BEGIN Extracted material
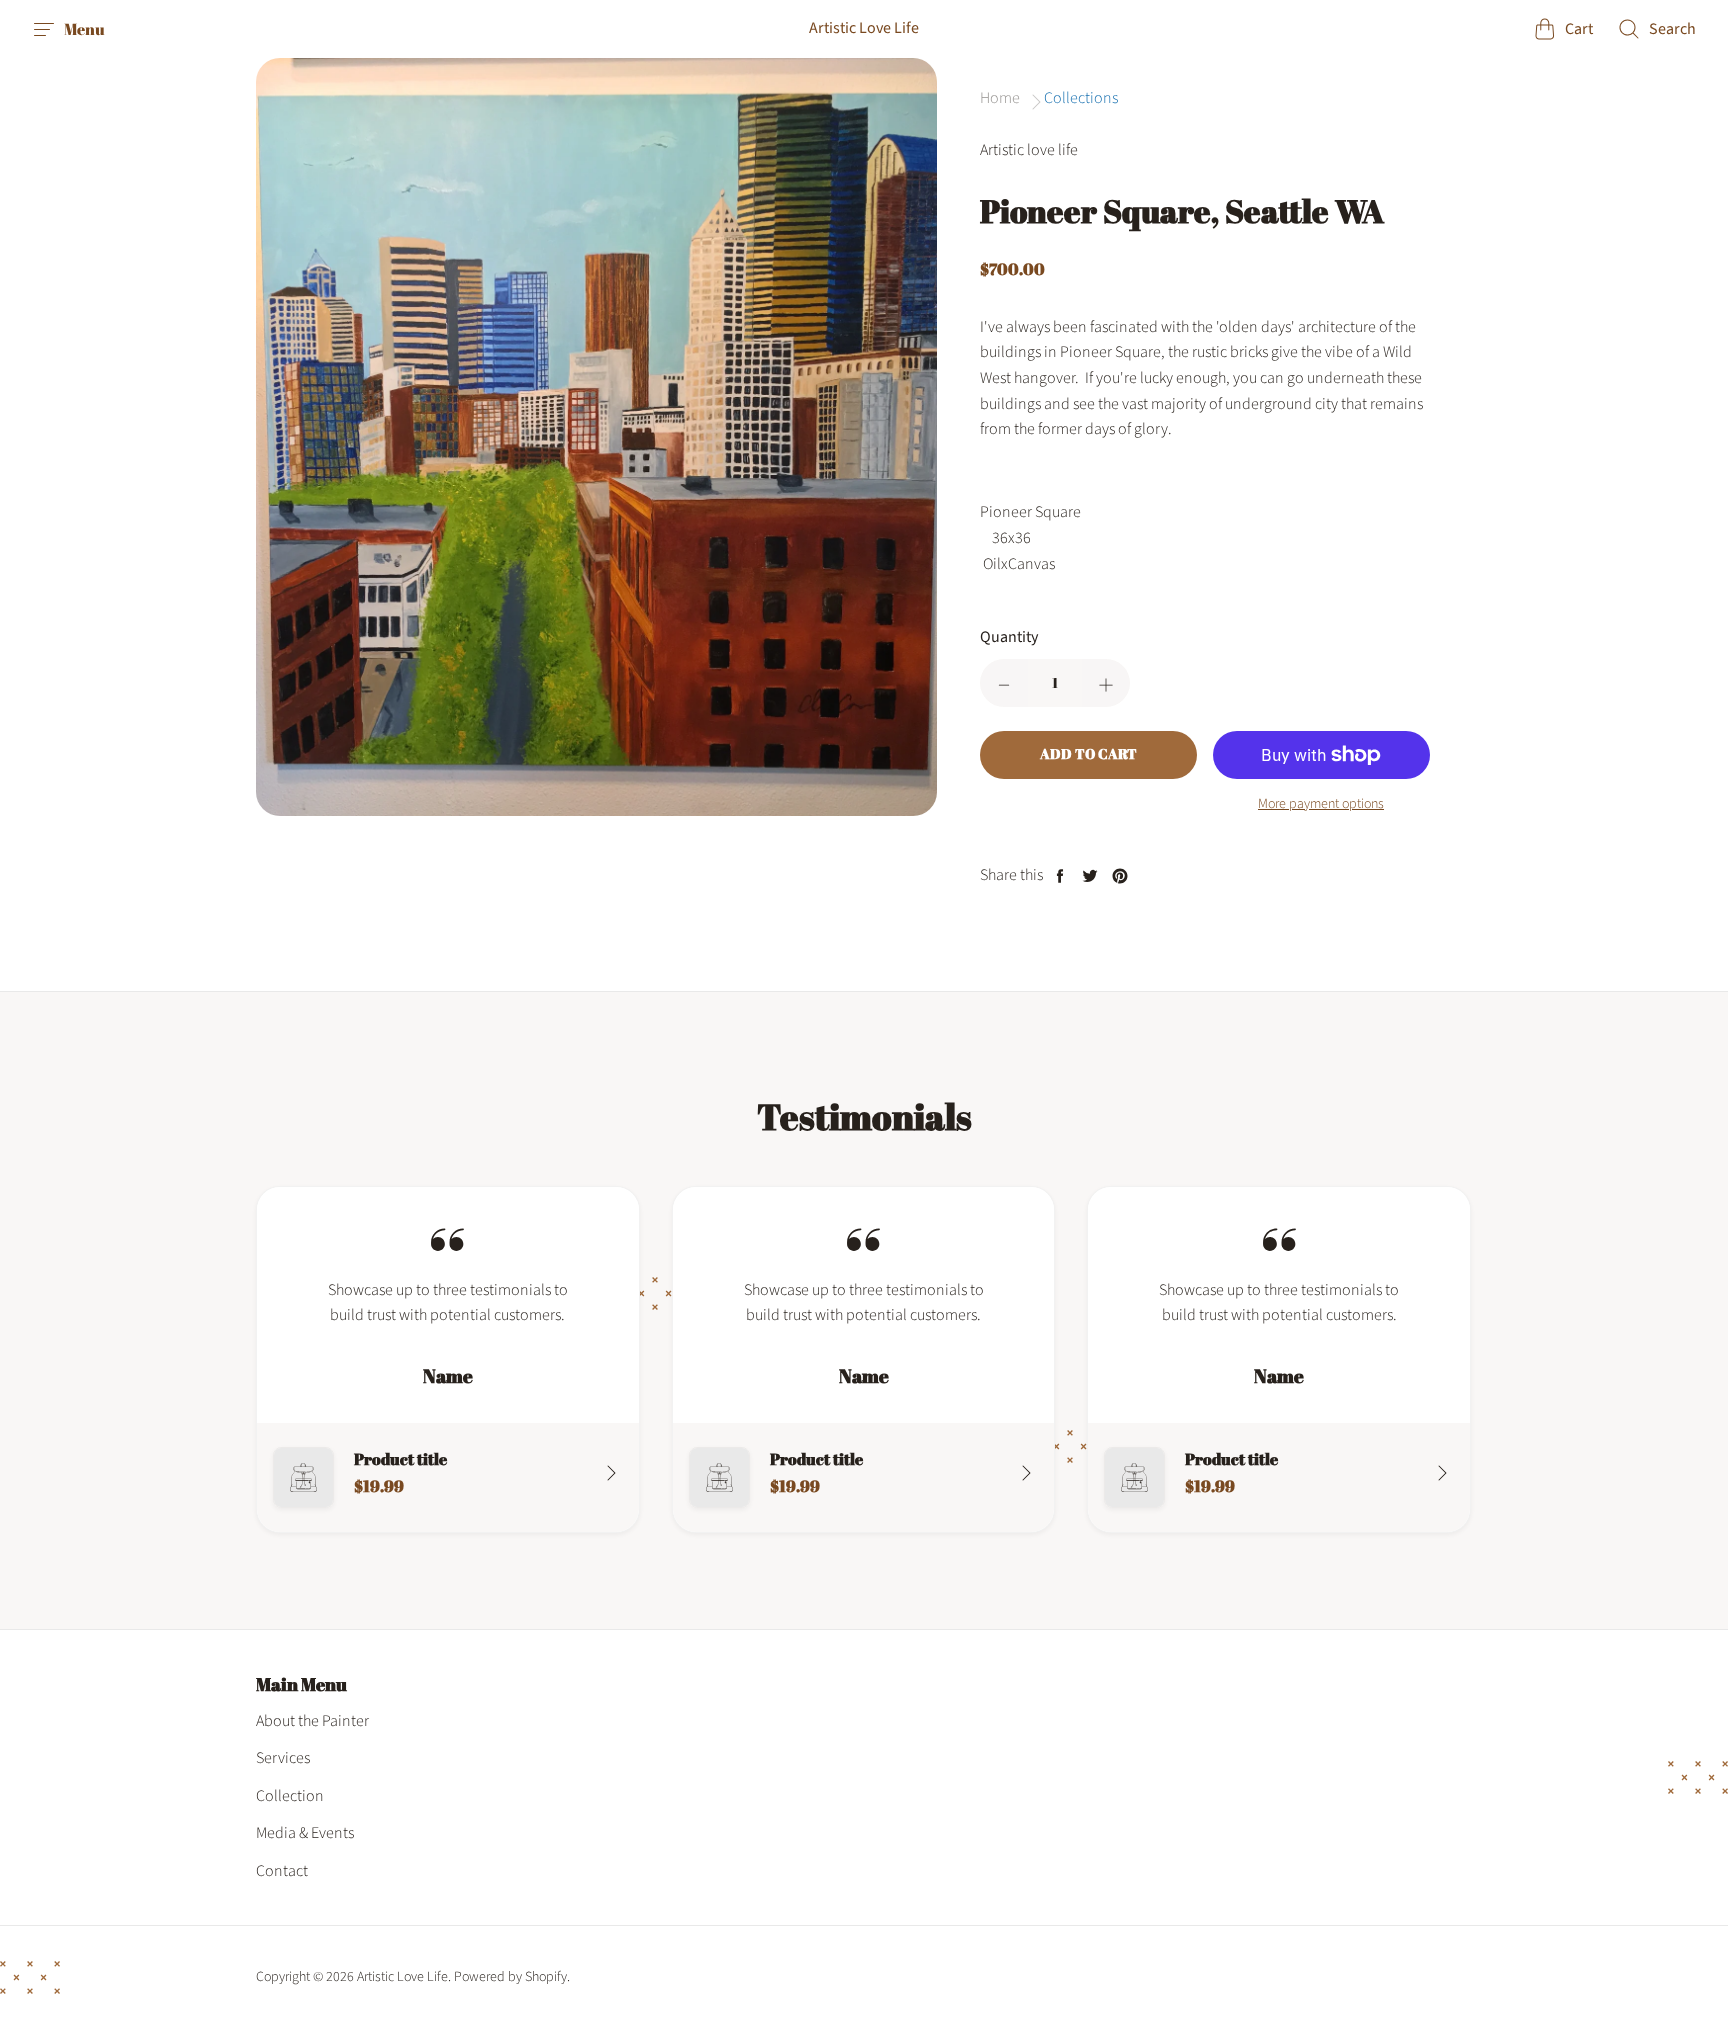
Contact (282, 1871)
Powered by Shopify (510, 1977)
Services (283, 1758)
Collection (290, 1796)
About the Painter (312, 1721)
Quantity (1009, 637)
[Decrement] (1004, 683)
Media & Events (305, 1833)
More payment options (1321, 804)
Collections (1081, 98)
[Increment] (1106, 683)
END Extracted material
Output the records above exactly as written, but leave out the pictures.

Contact (282, 1871)
Powered by Shopify (510, 1977)
Services (283, 1758)
Collection (290, 1796)
About the Painter (312, 1721)
Quantity (1009, 637)
[Decrement] (1004, 683)
Media & Events (305, 1833)
More payment options (1321, 804)
Collections (1081, 98)
[Increment] (1106, 683)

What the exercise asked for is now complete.